Para as pessoas que tem as mesmas condições que eu é importante serem apresentadas às questões femininas, raciais, de gênero e sociais para que possamos pensar fora de nossa bolha de amizades e relações cotidianas. Sem esse confronto com vivências diversas e sem o contraditório é difícil sair da zona de conforto das nossas convicções e nossas perspectivas. Por isso o confronto de ideias é tão importante.

Infelizmente, em tempos de ódio, isso é cada vez mais difícil. Fiz um comentário na página de uma doula a respeito de uma mensagem que ela postou com um texto assinado por Andrea Dworkin. Disse que o texto (sobre ser lésbica) era sensível e bonito, mas foi escrito por alguém que sofre muito mais criticas do que elogios de dentro do movimento feminista por suas lutas anti-pornografia e acima de tudo por suas atitudes controversas (liberdade para mulheres que mataram maridos abusadores). Ela, por exemplo, era extremamente conservadora e escreveu um livro cujo título era “Right-wing women”. Faleceu aos 58 anos com um quadro avançado de artrite e complicações de obesidade mórbida, mas se estivesse viva estaria ao lado de Trump fazendo campanha por ele e por sua visão de extrema direita.

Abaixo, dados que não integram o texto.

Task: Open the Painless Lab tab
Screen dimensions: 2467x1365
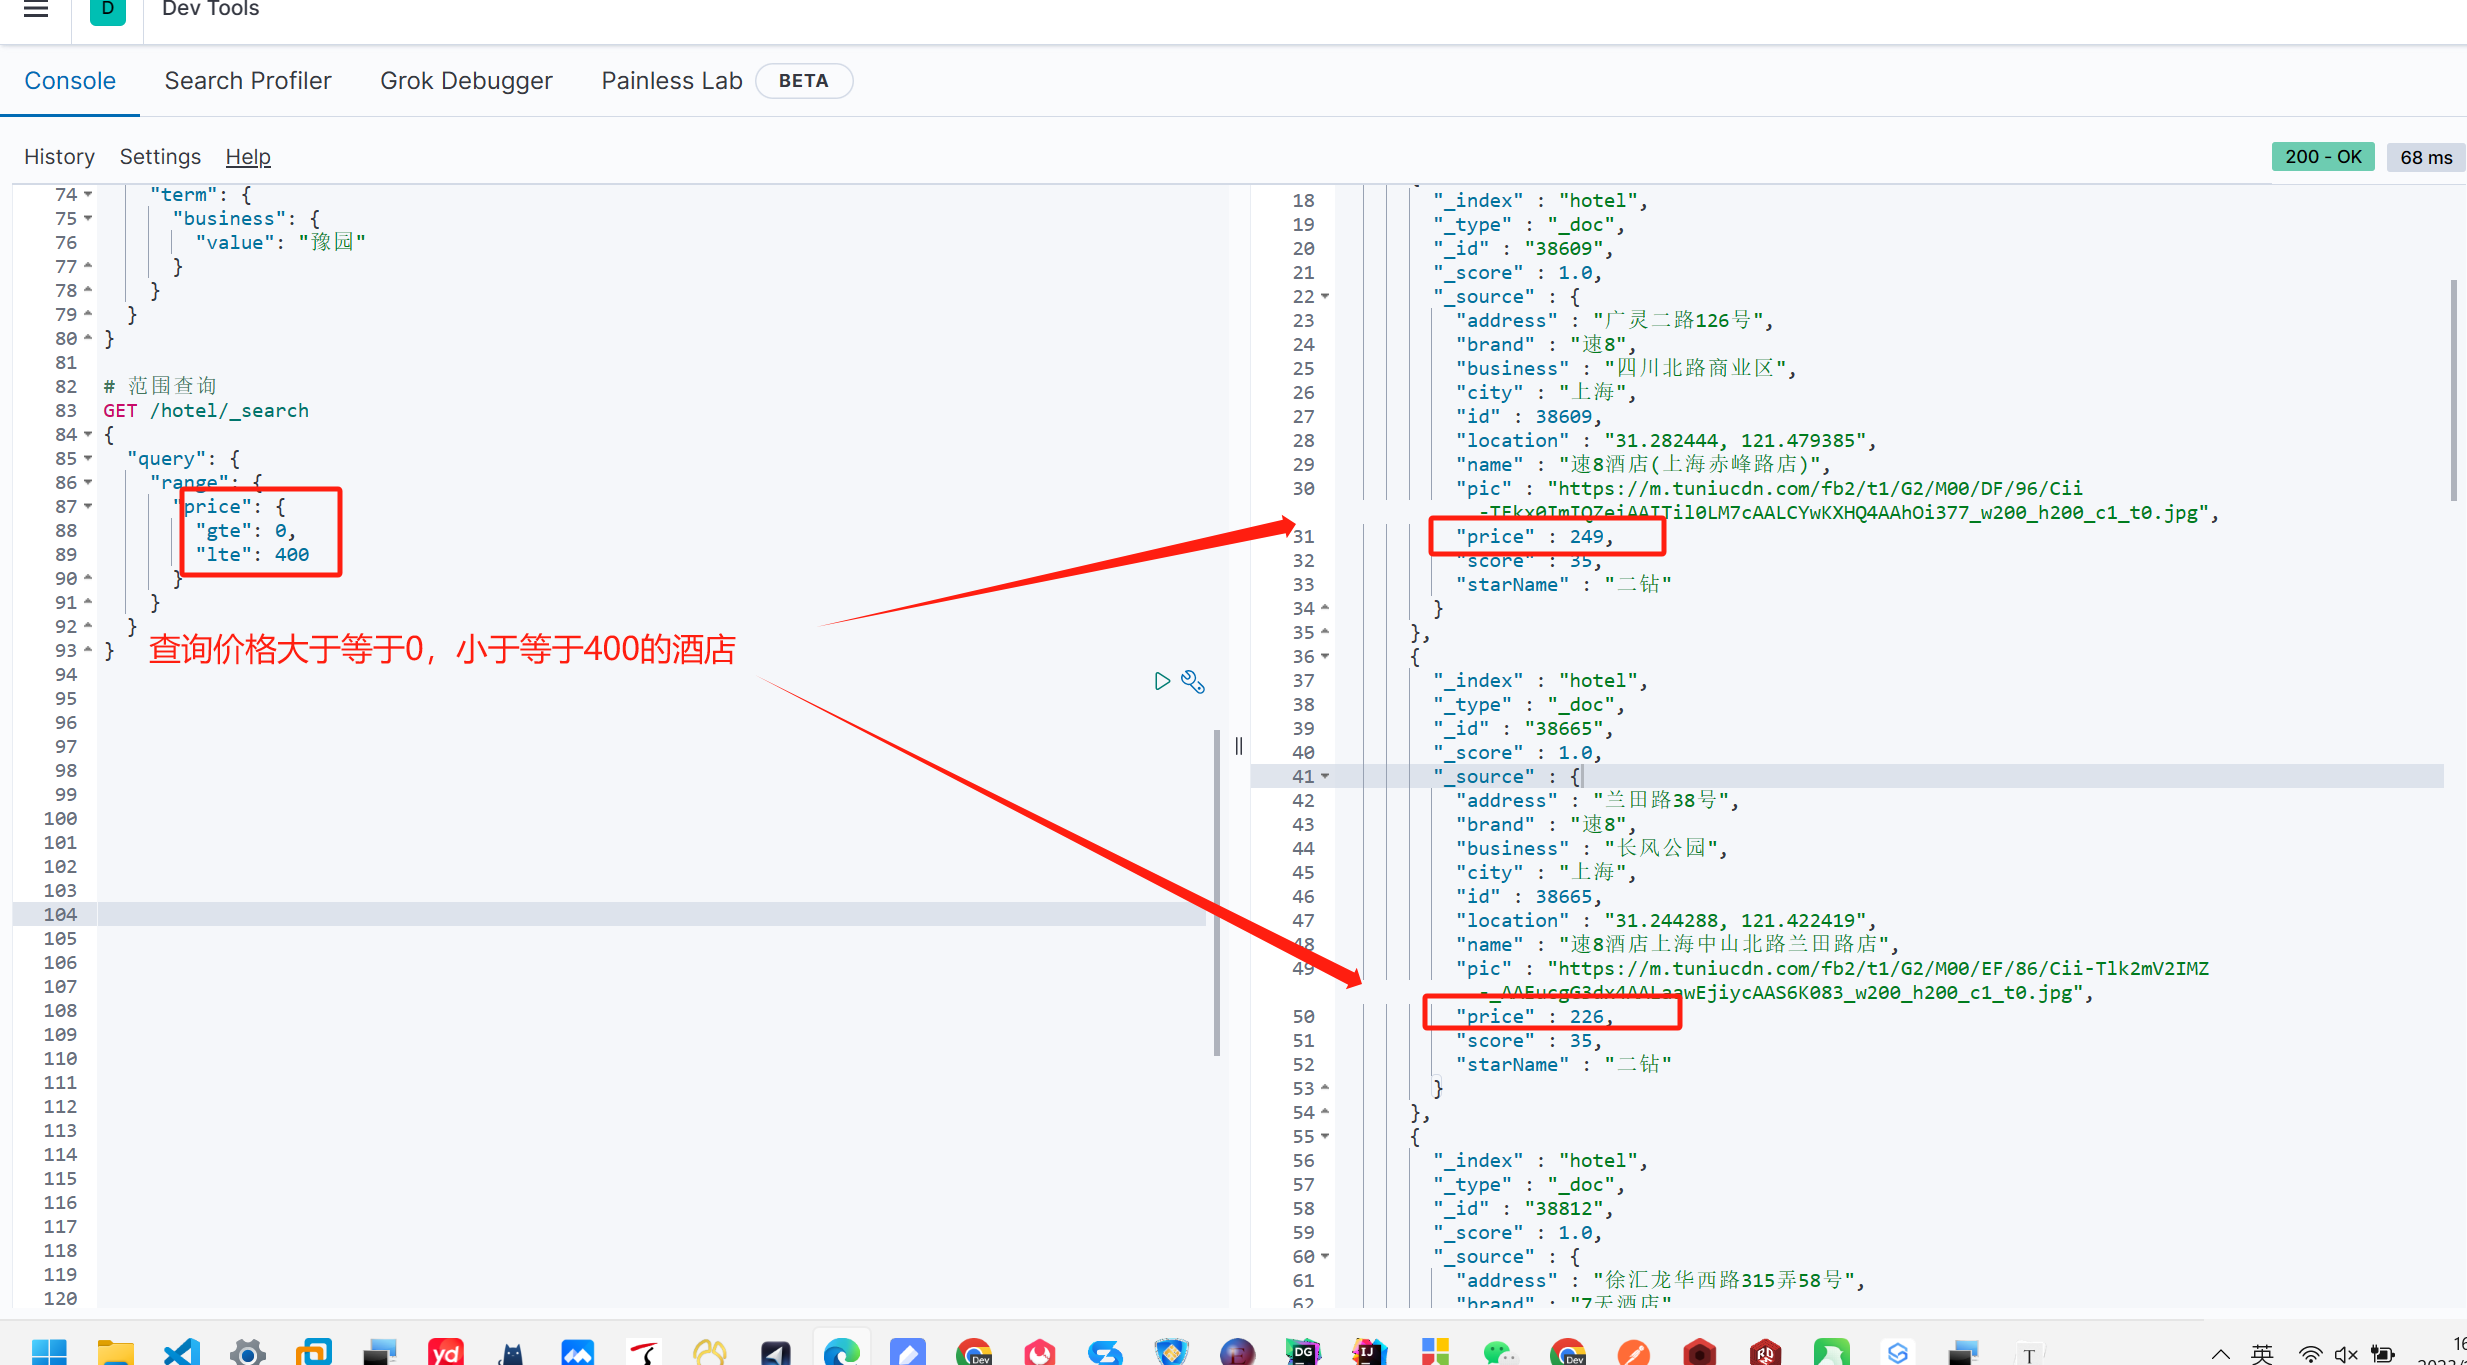Action: tap(671, 81)
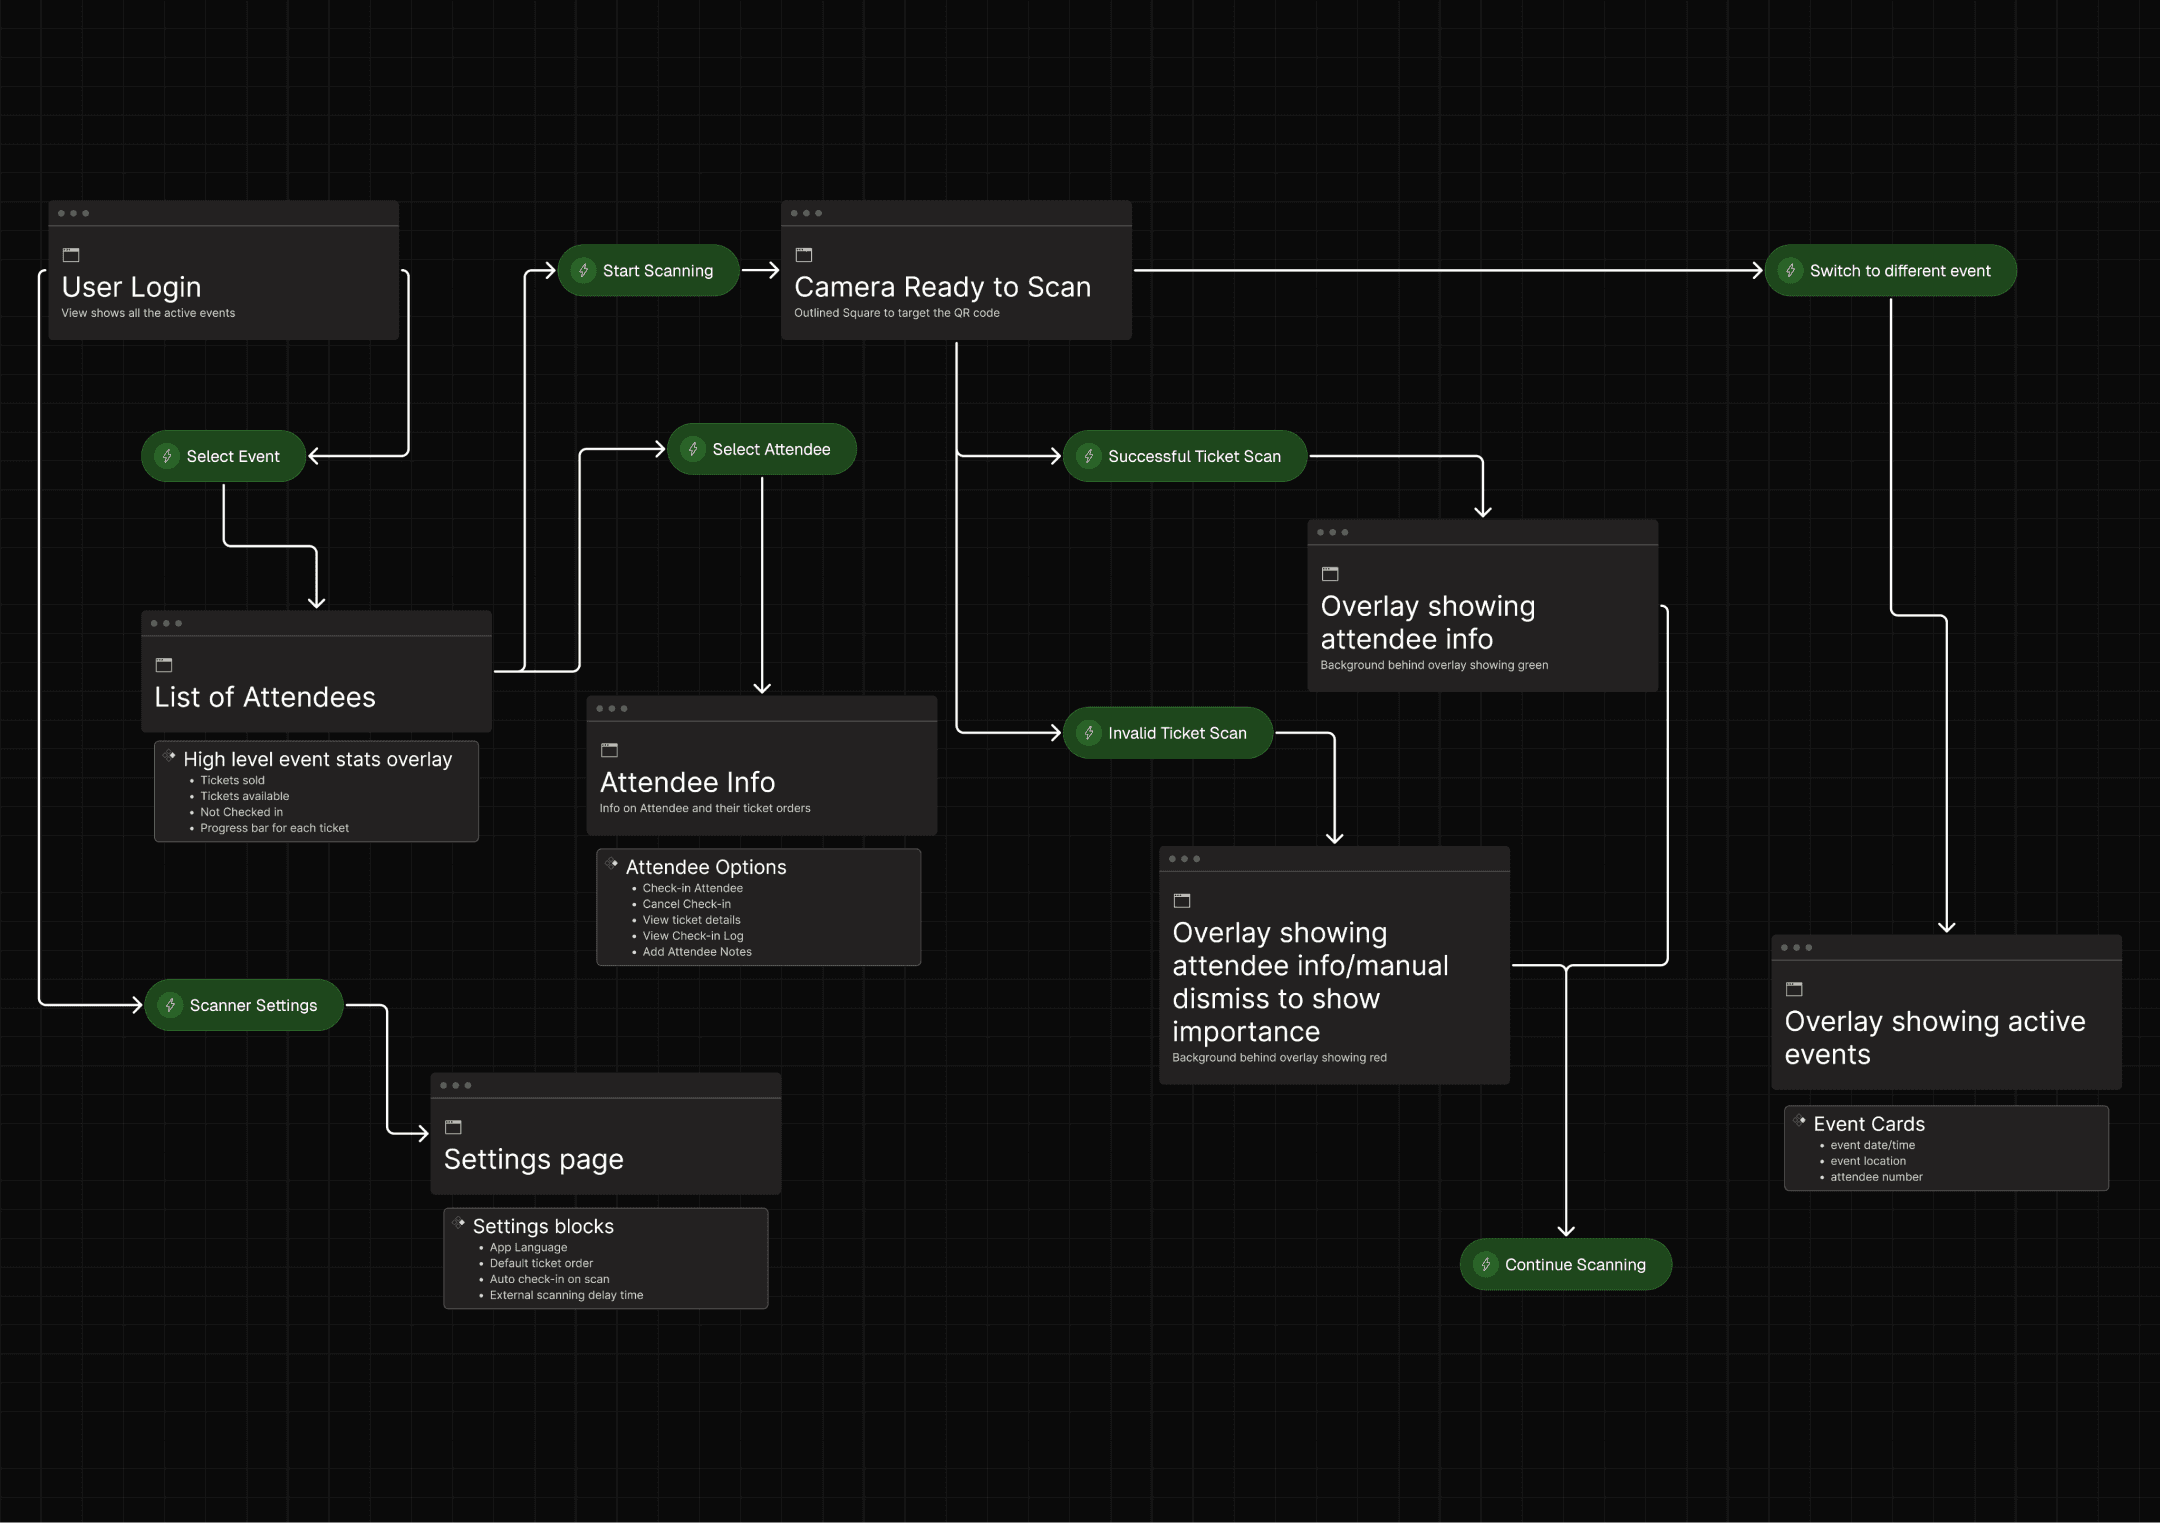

Meu comentário visava apenas alertar para a origem da mensagem, para não repetir o que o ator José Wilker fez numa reunião de diretores da Globo: um discurso recheado de citações que, depois dos aplausos de todos, avisou serem todas de Adolf Hitler, retiradas do “Mein Kampf”. Infelizmente bastou eu questionar uma autora como esta – mesmo elogiando a visão poética que ela tinha da homossexualidade feminina – para sofrer ataques pessoais. Aí vieram as agressões, ironias, deboches, violências e ataques pessoais que culminaram com um festival de blocks e o fim de qualquer possibilidade de conversa.

Claro, o erro foi meu. Eu não deveria ter feito aquele comentário. Afinal, não é problema meu. Quem quiser que siga, que cite, que admire e que adore. O problema é que isso mantém a bolha e as ilhas de concordância intactas, e não permite que a gente aprenda com o pensamento alheio. Ficamos todos desconectados porque as pessoas não querem debater; querem lutar, destruir opositores, querem “lacrar”, humilhar oponentes, vencer guerras de argumentos, ser o mais irônico possível, ser o super fodão da sua turma (o meme preferido é o negro aquele que é carregado pelo amigos e recebe os óculos escuros da suprema esperteza) e tratar todas as pessoas de quem discordam como inimigos a serem destroçados.

A solução momentânea é se afastar, bloquear, voltar para o seu canto frustrado e esperar que alguém de bom coração se proponha a conversar sem pedras nas mãos. Ter a paciência de aguardar a caridade de alguém sem ódio transbordante e esperar que os ânimos possam arrefecer. Infelizmente, para algumas pessoas, isso nunca vai acontecer, pois as causas são apenas desculpas passageiras para a razão principal que as move: a luta em si e a destruição dos oponentes.